Si alguno de vosotros habéis tenido la suerte de poder pasear por alguno de los grandes ensanches del mundo (para mí y para la inmensa mayoría de libros de historia los más representativos son los de Barcelona y Nueva York) habréis podido contemplar, sin duda, una de las mayores obras de arte en el mundo del urbanismo. De eso, se encargan de darle buena cuenta de sobrada manera en casi todas las facultades de planificación urbanística o arquitectura del mundo.
Sin embargo, ¿No creéis que ha llegado ya la hora de quitarnos las mascaras? ¿De sacarnos esas gafas del siglo pasado que no nos dejan ver? ¿De apagar de una vez por todas esa luz que nos está cegando? Y es que si hablamos en términos urbanísticos del siglo XXI no es ninguna locura admitir que el ensanche es un fracaso. «¿Cómo te atreves?!» Seguramente me dirían esos a los que ya les gusta más el pasado que el presente o el futuro. Seguido de un gran grito de «¡Blasfemia!». Pero, aunque no muchos se atrevan a alzar la voz en esta cuestión, la cruda realidad es que el fracaso resulta evidente y se puede corroborar en varios niveles; resulta un fracaso sensorial; un fracaso en lo que a léxico urbanístico y arquitectónico se refiere; y hasta me atrevería a decir que un fracaso funcional. Sí, funcional. Parece insensato afirmar esto, pero una de las grandes virtudes de los queridísimos ensanches, su perfecto funcionalismo a nivel urbano, ha demostrado ser, en lo más hondo, un gran fracaso en las expectativas de vida de las ciudades del siglo XXI.

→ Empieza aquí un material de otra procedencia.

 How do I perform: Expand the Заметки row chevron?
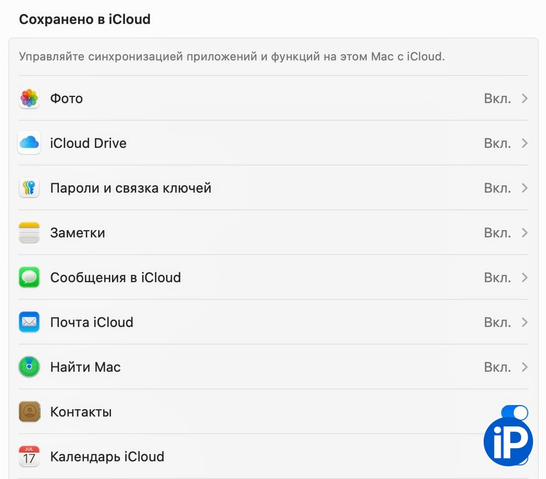pyautogui.click(x=525, y=233)
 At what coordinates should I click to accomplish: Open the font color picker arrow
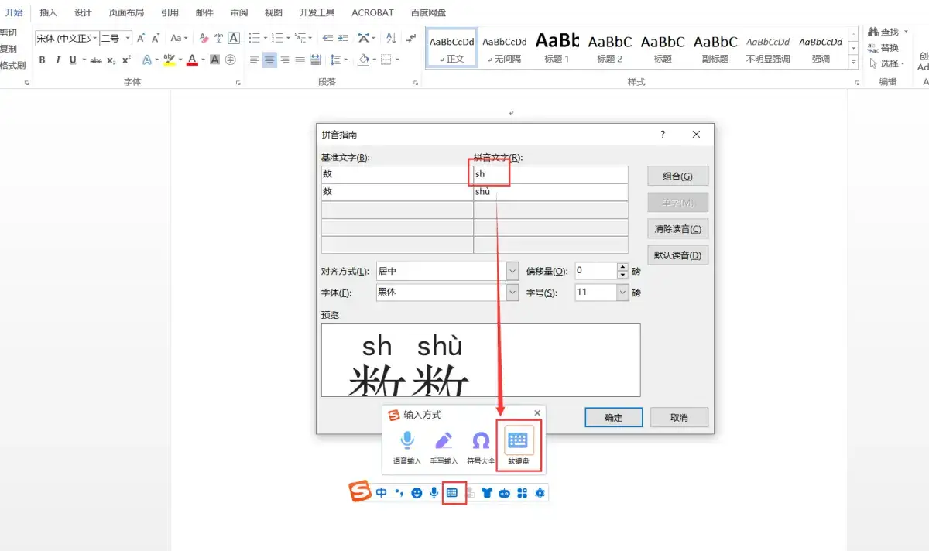204,60
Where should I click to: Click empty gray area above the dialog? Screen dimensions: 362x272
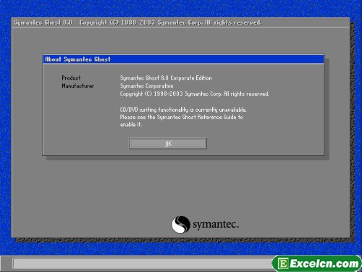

Para darse buena cuenta de ello solo hace falta pasar algo de tiempo viviendo alguna de esas ciudades de países menos desarrollados, a los que a menudo vamos a impartir lecciones de urbanismo, y observar la perfecta armonía conviviendo entre el enorme caos; ver a los niños jugando libremente en las calles o a los mayores sentados en la sombra delante de su portal; observar como conviven las distintas escalas solo con doblar una esquina; contemplar la personalidad distinta y orgánica de cada calle; percatarse del uso normal que se hace de la ciudad, sin tanto orden obsesivo y enfermizo. Y después de esto, deberíamos coger un vuelo a la ciudad más cercana con un buen ensanche y pasear por sus calles, sin alma, con esa gélida malla silenciosa y esos anchos y rectilíneos viales para peatones y vehículos, fríamente delimitados y calculados, que hacen que la vivencia sea lo más neutra, fría y triste posible. Y para rematarlo, si disponemos de un vehículo, podemos comparar el nivel de atascos que se producen en ambos casos en hora punta, para corroborar que la diferencia tampoco es tan abismal para tanto sacrificio.
Es verdad que el ensanche ordena, regula y facilita las cosas y que, especialmente en el caso de Barcelona, el plan Cerdà previó muchas de las necesidades futuras de la ciudad en los siguientes 100 o 150 años. Y eso, si somos algo sensatos, no se debe menospreciar. Pero no es menos cierto que la trama rígida despersonaliza, enfría la ciudad y somete a los barrios a una escala excesivamente urbana que no crea ningún tipo de convivencia comunal. El ensanche carece de personalidad (o en cualquier caso su personalidad es demasiado técnica y estricta para la vida diaria, como el maestro al que todos los alumnos admiran, respetan y temen en igual proporción) y eso provoca que la ciudad no se viva de forma tan intensa.
Quizás ya sea hora de empezar a romper esa trama de alma vacía, dotarla de vida, despertarla de su sueño eterno y dar un poco de personalidad a esos grandes pedazos de ciudad. Suena difícil y solo al alcance de las manos más hábiles (y probablemente sea así), pero quizá no sea más que el resultado de aplicar la teoría de los tres imanes de Ebenezer Howard, para conservar los beneficios y expulsar los perjuicios de cada estructura y de cada forma de hacer ciudad.